The Vultures Back to LIFE team counted a total of 20 Cinereous Vultures through visual observations and transmitter data in the Vrachanski Balkan Nature Park in Bulgaria this July. This is a record-breaking number of this rare species for the entire Balkans, outside the breeding colony in the Eastern Rhodopes, Greece.
Record of Cinereous Vultures in Vrachanski Balkan
In the past few days, the situation in the Vrachanski Balkan National Park has been extremely dynamic. The project team released two more Cinereous Vultures from the adaptation aviary in the area in mid-July, bringing a total of 9 birds released in 2021. The birds, released last year, which survived and remained in the area are 7. Together with all these vultures, the supplementary feeding site is also used by two “foreign” vultures, who arrived at the area on their own – Ultramarin, tagged with a transmitter in Nature Park “Sinite kamani” earlier this year and another unmarked bird. In addition to them, transmitter data and observations recorded two of the Cinereous Vultures released in the Eastern Balkan Mountains several hundred kilometres away. This accounts for a total of 20 Cinereous Vultures in the area of Vrachanski Balkan!
This is an absolute record-breaking number for birds of the species in the Balkans, observed outside the breeding colony in Dadia-Lefkimi-Soufli Forest National Park in the Eastern Rhodopes, Greece, which is the only one that survived for the species in the Balkan Peninsula since the rest were driven to extinction. The number of incubating pairs in Dadia since 2015 has been 31-34 pairs and the total number of birds is estimated at 110-140 individuals according to the 2020 database of the Management Body of Dadia-Lefkimi-Soufli Forest.

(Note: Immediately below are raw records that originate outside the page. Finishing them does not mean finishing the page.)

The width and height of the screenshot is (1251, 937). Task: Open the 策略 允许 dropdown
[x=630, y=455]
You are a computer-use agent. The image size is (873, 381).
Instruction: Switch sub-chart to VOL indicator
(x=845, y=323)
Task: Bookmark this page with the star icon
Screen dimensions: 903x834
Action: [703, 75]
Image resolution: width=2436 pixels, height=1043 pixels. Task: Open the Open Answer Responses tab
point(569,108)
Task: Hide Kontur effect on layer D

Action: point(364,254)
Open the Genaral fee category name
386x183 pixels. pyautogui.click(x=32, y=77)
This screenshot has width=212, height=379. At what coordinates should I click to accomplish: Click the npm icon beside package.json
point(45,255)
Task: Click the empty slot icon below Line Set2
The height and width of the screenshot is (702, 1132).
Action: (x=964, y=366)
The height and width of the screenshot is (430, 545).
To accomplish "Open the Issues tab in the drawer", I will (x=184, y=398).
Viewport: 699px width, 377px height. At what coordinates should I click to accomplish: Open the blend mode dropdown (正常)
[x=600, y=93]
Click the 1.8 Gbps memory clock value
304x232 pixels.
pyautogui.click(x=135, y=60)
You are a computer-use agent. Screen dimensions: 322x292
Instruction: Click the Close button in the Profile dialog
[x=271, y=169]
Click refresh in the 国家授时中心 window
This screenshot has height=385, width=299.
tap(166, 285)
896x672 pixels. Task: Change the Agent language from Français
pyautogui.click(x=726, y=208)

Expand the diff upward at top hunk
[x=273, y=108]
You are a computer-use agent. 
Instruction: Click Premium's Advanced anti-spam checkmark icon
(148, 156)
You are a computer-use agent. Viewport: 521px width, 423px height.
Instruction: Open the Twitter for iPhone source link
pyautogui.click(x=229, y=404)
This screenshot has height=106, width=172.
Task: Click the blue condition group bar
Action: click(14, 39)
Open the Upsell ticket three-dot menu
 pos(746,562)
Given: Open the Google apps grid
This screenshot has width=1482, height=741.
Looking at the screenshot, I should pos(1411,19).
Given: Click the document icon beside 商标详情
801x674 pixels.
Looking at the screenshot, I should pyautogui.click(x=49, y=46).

The comeback of Cinereous Vultures from extinction
It is important to note that before the start of the Vultures Back to LIFE project and the first release of Cinereous Vultures in the area in 2020, the species was considered extinct from the territory of Vrachanski Balkan for the past 70 years. The very first breeding pair was established just a year following the first release, which signifies the first successful steps towards the complete restoration of the species in the area!
Vultures Back to LIFE
Led by the wildlife conservation charity Green Balkans in collaboration with the Fund for Wild Flora and Fauna, Vulture Conservation Foundation, Junta de Extremadura and Euronatur, the Vultures Back to LIFE project aims to reintroduce the Cinereous or Eurasian Black Vulture to Bulgaria. The team will transfer and release around 60 birds, some from captive-breeding, but mostly coming from Spanish wildlife rehabilitation centres into the wild in Bulgaria as well as creating supplementary feeding stations and improving populations of wild herbivores, improving the nesting conditions and creating artificial nest sites and tackling some of the major threats to vultures in the country such as insulating electricity pylons and illegal use of poison in nature.